GOAL OF THE EXERCISE:
Give back every record exactly.

◆ ◆ ◆ ◆ ◆ ◆ ◆

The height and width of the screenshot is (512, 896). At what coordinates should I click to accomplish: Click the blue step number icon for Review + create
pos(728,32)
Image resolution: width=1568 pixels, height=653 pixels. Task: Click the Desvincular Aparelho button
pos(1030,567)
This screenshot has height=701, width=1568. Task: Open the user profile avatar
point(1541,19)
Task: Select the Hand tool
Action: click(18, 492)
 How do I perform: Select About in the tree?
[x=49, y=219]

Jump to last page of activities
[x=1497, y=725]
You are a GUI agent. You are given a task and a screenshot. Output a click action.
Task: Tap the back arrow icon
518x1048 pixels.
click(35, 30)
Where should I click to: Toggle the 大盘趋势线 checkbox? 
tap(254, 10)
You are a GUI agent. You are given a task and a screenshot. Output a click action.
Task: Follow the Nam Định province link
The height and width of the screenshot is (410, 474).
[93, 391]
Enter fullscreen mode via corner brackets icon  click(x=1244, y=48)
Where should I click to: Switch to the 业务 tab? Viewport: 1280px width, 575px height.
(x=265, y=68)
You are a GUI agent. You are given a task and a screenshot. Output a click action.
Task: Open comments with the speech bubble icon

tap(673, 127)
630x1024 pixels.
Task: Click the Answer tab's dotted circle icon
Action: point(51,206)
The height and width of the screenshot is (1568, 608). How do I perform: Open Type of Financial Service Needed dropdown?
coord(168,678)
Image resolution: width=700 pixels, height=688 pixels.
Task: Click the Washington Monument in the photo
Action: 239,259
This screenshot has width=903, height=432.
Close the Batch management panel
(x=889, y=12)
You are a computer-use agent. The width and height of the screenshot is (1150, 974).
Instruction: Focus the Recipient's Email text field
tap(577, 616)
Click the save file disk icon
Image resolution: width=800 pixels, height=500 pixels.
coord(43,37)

◆ ◆ ◆ ◆ ◆ ◆ ◆

RESPONSE TO THE EXERCISE:
The height and width of the screenshot is (512, 896). At what coordinates should I click to accomplish: Click the blue step number icon for Review + create
pos(728,32)
Image resolution: width=1568 pixels, height=653 pixels. Task: Click the Desvincular Aparelho button
pos(1030,567)
This screenshot has height=701, width=1568. Task: Open the user profile avatar
point(1541,19)
Task: Select the Hand tool
Action: click(18, 492)
 How do I perform: Select About in the tree?
[x=49, y=219]

Jump to last page of activities
[x=1497, y=725]
You are a GUI agent. You are given a task and a screenshot. Output a click action.
Task: Tap the back arrow icon
518x1048 pixels.
click(35, 30)
Where should I click to: Toggle the 大盘趋势线 checkbox? 
tap(254, 10)
You are a GUI agent. You are given a task and a screenshot. Output a click action.
Task: Follow the Nam Định province link
The height and width of the screenshot is (410, 474).
[93, 391]
Enter fullscreen mode via corner brackets icon  click(x=1244, y=48)
Where should I click to: Switch to the 业务 tab? Viewport: 1280px width, 575px height.
(x=265, y=68)
You are a GUI agent. You are given a task and a screenshot. Output a click action.
Task: Open comments with the speech bubble icon

tap(673, 127)
630x1024 pixels.
Task: Click the Answer tab's dotted circle icon
Action: point(51,206)
The height and width of the screenshot is (1568, 608). How do I perform: Open Type of Financial Service Needed dropdown?
coord(168,678)
Image resolution: width=700 pixels, height=688 pixels.
Task: Click the Washington Monument in the photo
Action: 239,259
This screenshot has width=903, height=432.
Close the Batch management panel
(x=889, y=12)
You are a computer-use agent. The width and height of the screenshot is (1150, 974).
Instruction: Focus the Recipient's Email text field
tap(577, 616)
Click the save file disk icon
Image resolution: width=800 pixels, height=500 pixels.
coord(43,37)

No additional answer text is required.